James Gow, Professor and Co-Director of the War Crimes Research Group, King’s College, London started off by sharing his story of the engagement in the International Criminal Tribunal for the former Yugoslavia. In his opinion the main problem at the time was the lack of evidence that could lead to conviction.
Rachel Kerr, Reader in International Relations and Contemporary War, King’s College, London attempted to define reconciliation and underlined the challenges we face when we tackle that problem. She defined reconciliation as an engine of social interactions and social relations. It has great political dimension and complex political context. Reconciliation often plays at different levels and there are many different actors involved in process of reconciliation. Kerr wondered why is there disconnect between the amount of effort put in reconciliation and the actual results of the reconciliation process.
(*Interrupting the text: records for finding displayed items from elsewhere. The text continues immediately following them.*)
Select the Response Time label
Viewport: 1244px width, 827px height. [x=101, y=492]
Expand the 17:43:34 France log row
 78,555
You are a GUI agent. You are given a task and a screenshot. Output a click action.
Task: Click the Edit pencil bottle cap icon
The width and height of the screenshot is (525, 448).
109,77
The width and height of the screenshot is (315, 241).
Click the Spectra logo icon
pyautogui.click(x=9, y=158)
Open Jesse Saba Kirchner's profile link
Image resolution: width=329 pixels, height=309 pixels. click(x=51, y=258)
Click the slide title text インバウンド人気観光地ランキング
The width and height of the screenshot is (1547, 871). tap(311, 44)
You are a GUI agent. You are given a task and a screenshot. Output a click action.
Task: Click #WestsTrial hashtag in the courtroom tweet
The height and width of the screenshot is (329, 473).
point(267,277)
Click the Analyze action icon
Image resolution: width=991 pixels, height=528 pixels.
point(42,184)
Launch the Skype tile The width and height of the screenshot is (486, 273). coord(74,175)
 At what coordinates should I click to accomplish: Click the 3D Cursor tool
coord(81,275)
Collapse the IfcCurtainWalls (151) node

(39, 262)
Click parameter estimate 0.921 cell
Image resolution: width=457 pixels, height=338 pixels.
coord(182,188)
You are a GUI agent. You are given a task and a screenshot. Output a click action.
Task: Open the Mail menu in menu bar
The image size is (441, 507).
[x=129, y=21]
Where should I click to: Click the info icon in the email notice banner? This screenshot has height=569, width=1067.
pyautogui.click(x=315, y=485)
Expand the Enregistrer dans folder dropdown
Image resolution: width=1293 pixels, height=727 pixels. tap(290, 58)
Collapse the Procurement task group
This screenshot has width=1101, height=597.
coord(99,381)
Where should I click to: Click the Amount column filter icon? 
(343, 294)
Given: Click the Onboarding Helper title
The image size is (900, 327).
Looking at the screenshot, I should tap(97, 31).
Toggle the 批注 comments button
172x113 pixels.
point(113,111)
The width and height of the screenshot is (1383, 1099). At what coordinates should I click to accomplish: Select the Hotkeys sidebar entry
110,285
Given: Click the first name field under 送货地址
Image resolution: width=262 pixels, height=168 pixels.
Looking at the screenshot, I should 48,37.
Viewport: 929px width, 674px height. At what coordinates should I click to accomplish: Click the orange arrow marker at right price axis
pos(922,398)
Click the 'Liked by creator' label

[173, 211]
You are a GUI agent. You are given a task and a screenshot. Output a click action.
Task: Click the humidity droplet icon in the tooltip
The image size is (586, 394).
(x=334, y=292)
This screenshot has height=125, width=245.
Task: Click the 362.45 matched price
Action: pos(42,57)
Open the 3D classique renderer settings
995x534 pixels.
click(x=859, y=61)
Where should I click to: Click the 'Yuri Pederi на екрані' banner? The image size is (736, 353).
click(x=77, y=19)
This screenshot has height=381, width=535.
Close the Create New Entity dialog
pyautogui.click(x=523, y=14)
Jelena Petrović, Research Associate, King’s College, London went right into the biggest problem with reconciliation: the terminology. There are huge differences between the ways this term is translated, which leads to it being often misused. She believes reconciliation is usually observed as a process that has to be achieved in a certain period of time otherwise it loses focus. Petrović disagrees with that observation and claims reconciliation is a multigenerational change that can be reversed. She points out other problems as well such as lack of strategic vision – being able to understand what reconciliation is affects how we plan to achieve it, lack of evaluation and realistic view of what has been done and what is left to be done.
Denisa Kostovicova, Associate Professor of Global Politics at the European Institute and the Department of Government at the London School of Economics and Political Science, shared the findings that should be taken into consideration and further explored when discussing reconciliation youth have been found to have more nationalist views than their parents. She also noticed that when youth are brought together they end up doing something that could be observed as “secret reconciliation.” 2. Research shows that when people meet at a regional level they tend to focus more on peace, justice and reconciliation dialogue than when they meet on local or global level.
“How do we measure justice?” PhD Candidate from University of Utrecht, Iva Vukušić asked. Is it through number of trials, convictions, victim satisfaction? She thinks justice is a deeply personal problem that people can easily disagree upon. For Vukušić justice is making things right. Sometimes there is no satisfaction and justice because nothing can be done to make some unforgivable things right so she differentiates justice from criminal accountability. When it comes to reconciliation she states that it’s not expected of courts to reconcile anyone but to prosecute and convict people.
“The work of reconciliation is to be done by our politicians, teachers, media…” Vukušić listed.